WORK INSTRUCTIONS:
From the line containing "Instruction: Click the" onward, retype each line of the entries below exactly, last line included.

AVAILABLE DATA:
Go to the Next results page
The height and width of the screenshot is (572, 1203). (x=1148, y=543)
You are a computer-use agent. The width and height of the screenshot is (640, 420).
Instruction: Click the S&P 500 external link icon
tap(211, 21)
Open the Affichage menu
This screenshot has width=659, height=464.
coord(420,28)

RESULT FOR THIS EXERCISE:
Instruction: Click the S&P 500 external link icon
tap(211, 21)
Open the Affichage menu
This screenshot has width=659, height=464.
coord(420,28)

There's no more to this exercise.